# Intel RST AHCI driver for ICH10R?



## FordGT90Concept (Oct 14, 2015)

Symptom: The Curcial MX100 SSD Windows 10 is installed on appears as a "removable device" when it most certainly is not.

Motherboard: DFI LanParty X58 DK
Operating System: Windows 10 Pro 64-bit

Of note:
-Intel Storage Controller does not appear _at all_ in device manager.
-The only device that appears under "Storage controllers" is "Microsoft Storage Spaces Controller."
-The system is fully up-to-date, there are no exclamation points in the Device Manager, and searching for devices turns up nothing.

I tried to install the Intel RST RAID driver (SetupRTS.exe) and it pretty much says "no can do" and closes.  I suspect that is because RAID is disabled.  The thought crossed my mind to enable it but I'd rather not.  I also downloaded the x64 floppy driver but seeing how I can't find anything in the device manager to install it too, that's a dead end too.


----------



## IamEzio (Oct 14, 2015)

the problem for you is ICH10R is old piece of junk according to intel and they don't support anything below 8 series . hell my H77 chipsets insn't supported in the latest drivers from the last year. I had to use the latest driver that supports my chipset for W8.1 .

according to this site

http://www.win-raid.com/t2f23-Intel-RST-RSTe-Drivers-newest-v-WHQL-v-WHQL.html

https://onedrive.live.com/?cid=5014229b9e752333&id=5014229B9E752333!901&authkey=!APa6CVXD7QeVo_k

this is the latest supported drivers for your chipset.  and maybe they will work on W10.


----------



## FordGT90Concept (Oct 14, 2015)

Second link: "This computer does not meet the minimum requirements for installing the software."

First link: I tried v12 and running SetupRST.exe it literally does nothing.  It doesn't even write to the C:\Intel\Logs

Edit: I ran it as administrator instead of letting UAC do it and it looks the same as newer version: "The setup program ended prematurely because of the following error: This platform is not supported."  I don't see anything useful in the log.

Edit: Oh, DUH, wrong computer!  Let's try that again...

Edit: v12 is a no-go.


----------



## IamEzio (Oct 14, 2015)

V12 won't work for you . latest is the 11.7 that supported ICH10R According to the site .


----------



## AsRock (Oct 14, 2015)

I was after new drivers not to long ago for my laptop and none would install due to being made by DELL bs shit. So i downloaded the application they have that looks for drivers and it updated them so from 2010 driver to 2013 drivers yay,  was some improvement too.

*-*-*

◆ YOUR TASKS:
1/ In the ICH10R driver thread, which driver version does IamEzio name as the latest one that supported ICH10R?
2/ Continue the ICH10R driver thread from where it stops.
The stored data has nothing to do with this.

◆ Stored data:

*-*-*

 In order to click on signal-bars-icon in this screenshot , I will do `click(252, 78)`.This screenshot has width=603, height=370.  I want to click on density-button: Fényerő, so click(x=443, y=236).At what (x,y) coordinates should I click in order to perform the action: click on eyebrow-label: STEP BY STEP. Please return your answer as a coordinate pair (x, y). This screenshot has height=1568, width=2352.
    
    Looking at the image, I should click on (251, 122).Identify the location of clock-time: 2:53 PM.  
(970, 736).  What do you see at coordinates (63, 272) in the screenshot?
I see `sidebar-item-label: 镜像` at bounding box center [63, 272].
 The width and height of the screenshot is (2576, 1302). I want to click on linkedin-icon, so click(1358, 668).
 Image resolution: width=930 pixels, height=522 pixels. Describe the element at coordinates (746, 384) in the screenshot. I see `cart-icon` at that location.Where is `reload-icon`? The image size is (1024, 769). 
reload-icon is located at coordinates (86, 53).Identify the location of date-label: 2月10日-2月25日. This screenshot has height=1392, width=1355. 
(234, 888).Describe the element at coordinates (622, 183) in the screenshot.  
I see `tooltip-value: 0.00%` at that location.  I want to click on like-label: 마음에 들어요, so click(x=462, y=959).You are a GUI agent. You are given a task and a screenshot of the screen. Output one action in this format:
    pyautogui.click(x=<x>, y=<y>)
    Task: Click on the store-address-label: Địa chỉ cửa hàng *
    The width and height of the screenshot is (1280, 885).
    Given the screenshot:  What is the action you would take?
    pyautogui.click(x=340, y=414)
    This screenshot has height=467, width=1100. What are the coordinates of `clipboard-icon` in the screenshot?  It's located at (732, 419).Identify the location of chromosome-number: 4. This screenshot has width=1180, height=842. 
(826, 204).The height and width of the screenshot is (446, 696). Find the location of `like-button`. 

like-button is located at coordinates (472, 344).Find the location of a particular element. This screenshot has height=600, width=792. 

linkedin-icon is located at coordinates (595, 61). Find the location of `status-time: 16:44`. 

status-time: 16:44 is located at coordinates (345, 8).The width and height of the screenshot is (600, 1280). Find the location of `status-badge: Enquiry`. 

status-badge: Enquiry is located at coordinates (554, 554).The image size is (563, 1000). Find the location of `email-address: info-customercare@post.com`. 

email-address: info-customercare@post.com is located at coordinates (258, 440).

*-*-*

◆ RESULTS FOR THE EXERCISE:
1/ Version 11.7.

2/
If i remember around version 12 is were support stopped for even boards only about a year old.

ASRock updated their site for some drivers for my mobo due to win10 although only upto 11.2, maybe you can have some luck but seeing it is a X58 chances are low.

Intel with their bullshit, i do remember getting some V12 working but i don't remember were i got them it might of been though their app not 100% sure.


----------



## Aquinus (Oct 14, 2015)

@FordGT90Concept If you're using AHCI, it may show up under "IDE ATA/ATAPI controllers" as a "Standard SATA AHCI Controller," and not as a "Storage controller" like a RAID driver would. My machine is in RAID mode but, I still see two of them for both the Marvel controller as well as the ASMedia eSATA controller and it's telling me that my 500GB Linux drive is removable. Sound familiar? I would download the latest version of the drivers from Intel's site for use during installation and install the AHCI driver manually and see if it will take. I suspect you're using the generic Microsoft AHCI driver and is listed like it is in the screenshot I attached.


----------



## FordGT90Concept (Oct 14, 2015)

v11 worked!  Crucial MX100 no longer shows in "Safely Remove Hardware" but strangely, the "Safely Remove Hardware" button still appears in the tray with only "..." in it.  I chalk that up to the drivers not officially supporting Windows 10.  It's better than I started today so I'm happy. 

Edit: I tried v12 first just in case it would work but knowing it probably wouldn't.


Related question: Does Intel not offer RST for non-RAID?  I'd like RST to tell me if the condition of my SSD deteriorates in my computer (system specs).  The RST for RAID also supports AHCI.  Link is in the OP for Z170.


----------



## Solaris17 (Oct 14, 2015)

wait, do you have "hotswap" or "hotplug" enabled for that device in bios?


----------



## FordGT90Concept (Oct 14, 2015)

Nope.  I wanted to enable it a long time ago only to discover it doesn't have it.  If you plug something into eSATA, you got to reboot for it to detect it.


----------



## RejZoR (Oct 15, 2015)

Intel are lazy fuckers. They just drop support for certain chipsets without letting users know on their webpage. Which is a really shitty behavior for a multibillion company. Especially considering they dropped ALL drivers from RST range and only give prehistoric Matrix Storage drivers.

I got my ICH10R drivers for my X58 from Station Drivers:
http://www.station-drivers.com

By navigating through the list and following the ICH10R name. For some reason avast! is warning me of infection on their webpage and blocks it entirely, so I can't post you a direct link...

I've also digged out this guy:
http://www.win-raid.com/t29f25-Recommended-AHCI-RAID-and-NVMe-Drivers.html

He's modding the latest RST drivers to work on old chipsets like ICH10R. Unfortunately, it involves disabling driver signing and stuff in order to even install drivers, so it's more a thing for advanced users... I've tried these and they actually worked.


----------



## AsRock (Oct 15, 2015)

RejZoR said:


> Intel are lazy fuckers. They just drop support for certain chipsets without letting users know on their webpage. Which is a really shitty behavior for a multibillion company. Especially considering they dropped ALL drivers from RST range and only give prehistoric Matrix Storage drivers.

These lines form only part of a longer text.